Source extract =>
2009-10-08 Thread Robert Haas
On Thu, Oct 8, 2009 at 12:21 PM, Tom Lane t...@sss.pgh.pa.us wrote:
 Robert Haas robertmh...@gmail.com writes:
 On Thu, Oct 8, 2009 at 11:50 AM, Tom Lane t...@sss.pgh.pa.us wrote:
 I wonder whether we could break down COPY into sub-sub
 transactions to work around that...

 How would that work?  Don't you still need to increment the command counter?

 Actually, command counter doesn't help because incrementing the CC
 doesn't give you a rollback boundary between rows inserted before it
 and afterwards.  What I was vaguely imaging was

Oh, right.

 So really we have to find some way to only expend one XID per failure,
 not one per row.

Agreed.

 Another approach that was discussed earlier was to divvy the rows into
 batches.  Say every thousand rows you sub-commit and start a new
 subtransaction.  Up to that point you save aside the good rows somewhere
 (maybe a tuplestore).  If you get a failure partway through a batch,
 you start a new subtransaction and re-insert the batch's rows up to the
 bad row.  This could be pretty awful in the worst case, but most of the
 time it'd probably perform well.  You could imagine dynamically adapting
 the batch size depending on how often errors occur ...

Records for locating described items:

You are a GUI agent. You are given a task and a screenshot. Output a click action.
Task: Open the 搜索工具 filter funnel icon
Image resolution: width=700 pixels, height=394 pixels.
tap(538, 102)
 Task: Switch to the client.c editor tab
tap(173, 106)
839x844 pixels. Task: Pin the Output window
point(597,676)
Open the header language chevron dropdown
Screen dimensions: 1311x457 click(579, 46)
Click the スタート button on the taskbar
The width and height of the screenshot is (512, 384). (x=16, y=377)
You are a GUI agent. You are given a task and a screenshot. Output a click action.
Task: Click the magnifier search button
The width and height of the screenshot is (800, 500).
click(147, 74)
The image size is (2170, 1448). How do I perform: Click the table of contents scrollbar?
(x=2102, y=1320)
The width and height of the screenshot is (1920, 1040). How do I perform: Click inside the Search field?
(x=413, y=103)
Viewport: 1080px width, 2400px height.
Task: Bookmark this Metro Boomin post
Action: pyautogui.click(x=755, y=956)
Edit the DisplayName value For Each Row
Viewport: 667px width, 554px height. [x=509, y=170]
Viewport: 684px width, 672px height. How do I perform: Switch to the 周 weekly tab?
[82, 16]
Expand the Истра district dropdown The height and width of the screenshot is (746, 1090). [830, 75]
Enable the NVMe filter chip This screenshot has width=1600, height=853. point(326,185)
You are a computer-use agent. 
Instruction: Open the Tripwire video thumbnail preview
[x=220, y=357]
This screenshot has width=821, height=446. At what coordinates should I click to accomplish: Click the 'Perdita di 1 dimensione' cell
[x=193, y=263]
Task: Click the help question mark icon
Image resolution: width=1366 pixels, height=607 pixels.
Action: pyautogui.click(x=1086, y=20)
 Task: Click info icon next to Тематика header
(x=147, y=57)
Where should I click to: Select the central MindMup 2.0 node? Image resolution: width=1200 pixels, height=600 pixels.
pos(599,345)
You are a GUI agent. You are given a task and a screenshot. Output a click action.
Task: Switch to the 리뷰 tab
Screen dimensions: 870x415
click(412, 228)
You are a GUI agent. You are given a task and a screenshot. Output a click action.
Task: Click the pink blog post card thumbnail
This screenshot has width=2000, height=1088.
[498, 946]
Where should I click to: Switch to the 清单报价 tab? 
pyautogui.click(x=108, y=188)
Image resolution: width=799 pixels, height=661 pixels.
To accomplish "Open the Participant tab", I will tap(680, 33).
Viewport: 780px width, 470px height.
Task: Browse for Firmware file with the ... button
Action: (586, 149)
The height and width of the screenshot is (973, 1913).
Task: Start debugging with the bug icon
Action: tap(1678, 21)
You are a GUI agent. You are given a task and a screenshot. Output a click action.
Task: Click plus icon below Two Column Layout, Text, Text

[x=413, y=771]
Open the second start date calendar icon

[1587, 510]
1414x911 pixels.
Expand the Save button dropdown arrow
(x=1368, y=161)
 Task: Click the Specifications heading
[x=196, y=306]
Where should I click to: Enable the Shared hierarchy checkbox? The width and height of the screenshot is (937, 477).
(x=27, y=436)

Aim =>
Please duplicate the mailing-list excerpt about COPY, everything from "So really we" down to "errors occur ...".

Finished exercise =>
So really we have to find some way to only expend one XID per failure,
 not one per row.

Agreed.

 Another approach that was discussed earlier was to divvy the rows into
 batches.  Say every thousand rows you sub-commit and start a new
 subtransaction.  Up to that point you save aside the good rows somewhere
 (maybe a tuplestore).  If you get a failure partway through a batch,
 you start a new subtransaction and re-insert the batch's rows up to the
 bad row.  This could be pretty awful in the worst case, but most of the
 time it'd probably perform well.  You could imagine dynamically adapting
 the batch size depending on how often errors occur ...